Friday, October 27, 2006

COPA: Minors and the Clark Kent problem

COPA makes repeated use of the phrase "with respect to minors." This is particularly critical in the last prong, that establishes the idea of serious value for minors. It also invokes the idea of prurience with respect to minors.

What is a minor here? COPA defines it as someone under 17 years of age. But is the term to be applied with some kind of Boolean AND or OR logic? Does a passage need to have serious value to all minors? Or to the same minors who might otherwise be harmed?

Anyone who has taught school (I have substitute taught) knows that there is enormous range of congitive and moral development within any specific age. Generally, kids raised in homes with more advantages develop more rapidly, and despite all the horrors reported in the media these days, have learned how to use the Internet responsibly. I often say that learning to use it is analogous to learning to drive a car. But there is always a large range. There are kids (often those in special eduction) who might be tantalized by some materials on the Internet and not be able to grasp the cultural meaning of the same materials. (When I subbed, most of them just wanted to look at hip-hop online.)

The media has recognized this by presenting kids with a wide range of abilities, including super abilities. TheWB/CW's "Smallville" series started in 2001 with teenage Clark Kent (Tom Welling) as a freshman in high school, presumably at the age of 14. (Okay, in Sci-Fi, general relativity makes his real age unknown since he came from another planet.) But he is obviously cognitively way ahead of his peers. Ironically, his biggest personal problem is something like "don't ask don't tell"; he can't reveal his true identity to anyone. Therefore, in the Pilot he is pilloried and "crucified" Mel-Gibson-style on the Scarecrow, partly because his adoptive dad won't let him go out for football. But "Clark" would not be harmed by salacious material on the Internet, and he would obviously get its serious value.

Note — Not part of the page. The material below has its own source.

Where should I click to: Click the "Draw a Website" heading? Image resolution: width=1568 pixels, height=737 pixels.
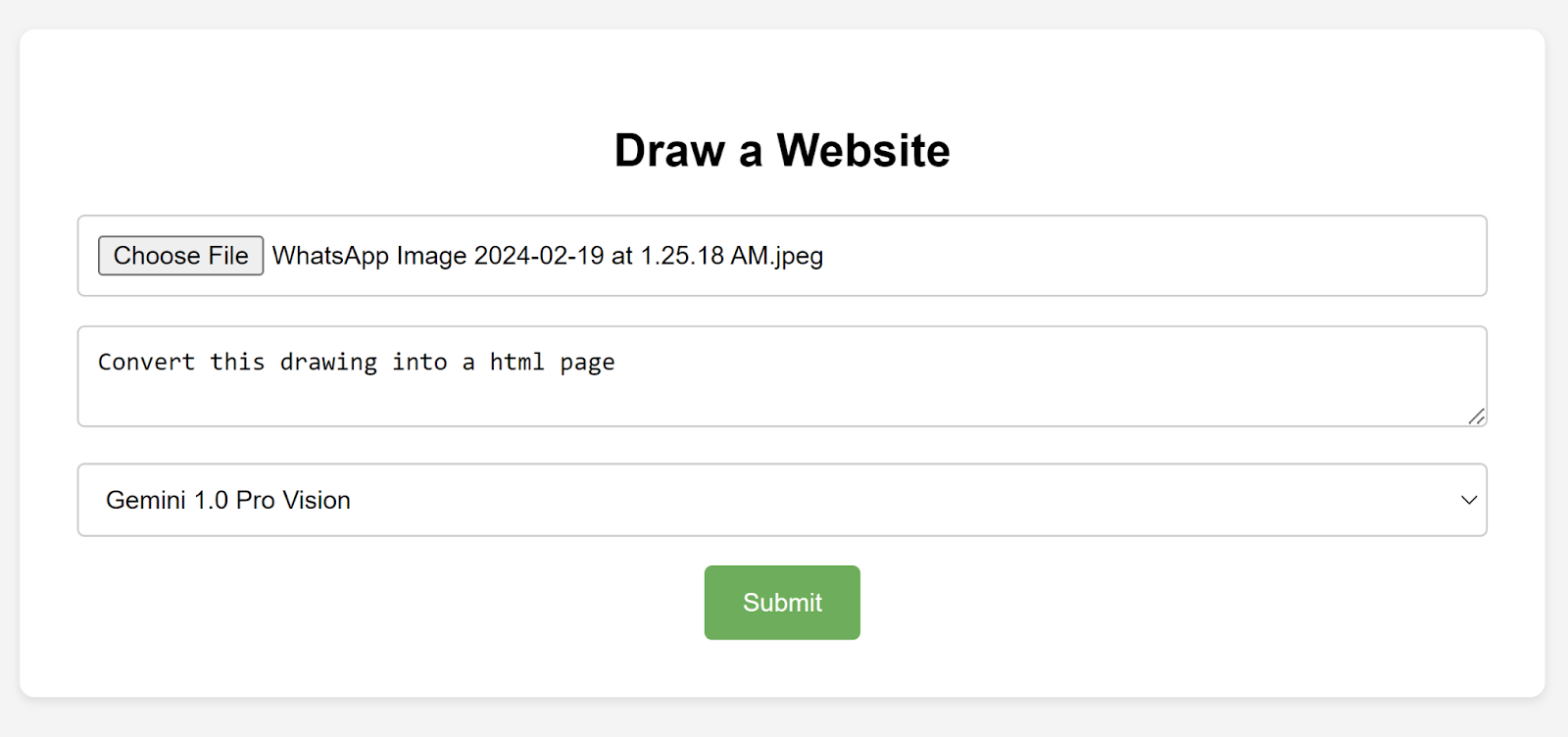tap(781, 151)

So does "minor" mean an average minor (whatever that is)? Is it the vulnerable minor in special ed? Is it more like somebody like Clark, or the character Brendan (Joseph Gordon-Levitt) in the movie "Brick"?

I've seen very little about this question. The question may have been printed in the arguments. But there has been very little.

One other note: I did hear a lot of the oral arguments on March 2, 2004 at the Supreme Court. The account is here. I also heard some oral arguments about the original CDA in 1997.